The Tanna ground dove, now extinct, drawn by Forster
Goldstein calls Forster "der ungelesene Klassiker der deutschen Geistesgeschichte." Indeed, Forster is a wonderful stylist, but I had never before connected his travels, especially to Taihiti, with his later utopian visions. It is interesting to compare European reactions to other countries and mores with the stance of, say, Chinese, who would not have found anything to admire in Taihiti. Perhaps it was because Forster was viewing the island through the lens of the Enlightenment, particularly the French variety, that he was so receptive to what appeared to be life lived in accordance with nature. As the podcast reporter noted: "Er hat die Natur und das Politische kurzgeschlossen, d.h., er war der Meinung, es könnte natürliche Revolutionen geben. ... Er hat sich vorgestellt, Revolutionen gehen naturwüchsig vonstatten."

Ernst Toller, Revolutionär
I encountered Ernst Toller late in graduate school, but never had any notion of how wide ranging his literary and essayistic work is, nor the extent of his political activities. While Forster was involved with the Mainz Republic, Toller was actually president, for six days, of the Bavarian Soviet Republic in 1919. As soon as he took office he began issuing proclamations, including one mandating Sunday as a day of rest (for the workers, of courseö this was a workers' republic), but his term ended before the first Sunday was reached!

For his role in these activities, he served five years in prison, escaping a death sentence through the intercession of Thomas Mann and Max Weber, among others. He wrote some of his well known Expressionist works in prison. He was of course persona non grata to the Nazis and emigrated in 1933 already, first to London, then to the U.S., where he died, a suicide, in May 1937. W.H. Auden wrote the poem "In Memory of Ernst Toller" at that time.
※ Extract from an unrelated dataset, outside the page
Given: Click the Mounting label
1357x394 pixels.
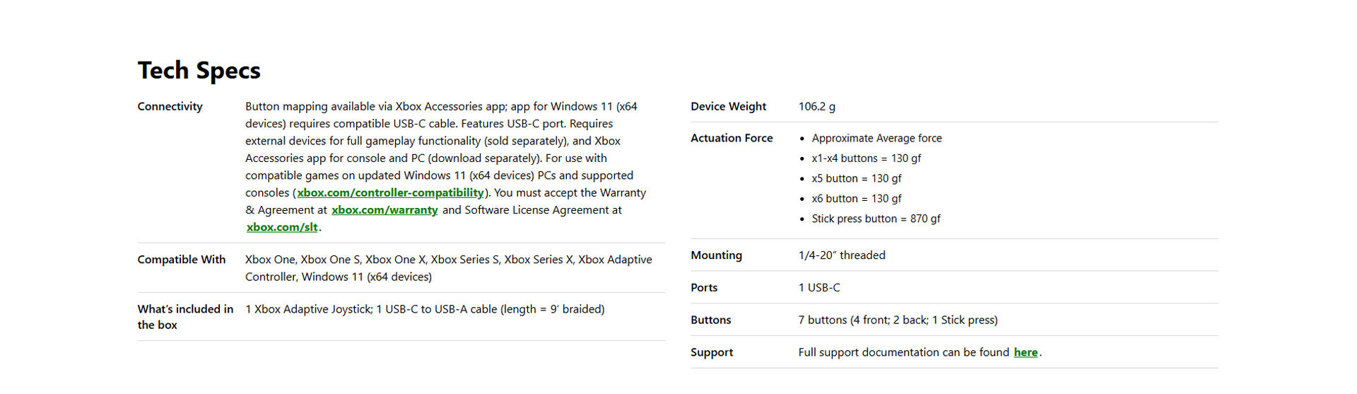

The shining neutral summer has no voice

To judge America, or ask how a man dies;

And the friends who are sad and the enemies who rejoice
Are chased by their shadows lightly away from the grave


Of one who was egotistical and brave,

Lest they should learn without suffering how to forgive.
 

What was it, Ernst, that your shadow unwittingly said?

O did the child see something horrid in the woodshed

Long ago? Or had the Europe which took refuge in your head

Already been too injured to get well?


O for how long, like the swallows in that other cell,

Had the bright little longings been flying in to tell

About the big friendly death outside,


Where people do not occupy or hide;

No towns like Munich; no need to write?
 

Dear Ernst, lie shadowless at last among

The other war-horses who existed till they’d done

Something that was an example to the young.

We are lived by powers we pretend to understand:


They arrange our loves; it is they who direct at the end

The enemy bullet, the sickness, or even our hand.

It is their tomorrow hangs over the earth of the living


And all that we wish for our friends; but existing is believing

We know for whom we mourn and who is grieving.

The occasion for the podcast review of Toller is the publication of a 6-volume edition of his works (in bright red binding) by Wallstein Verlag.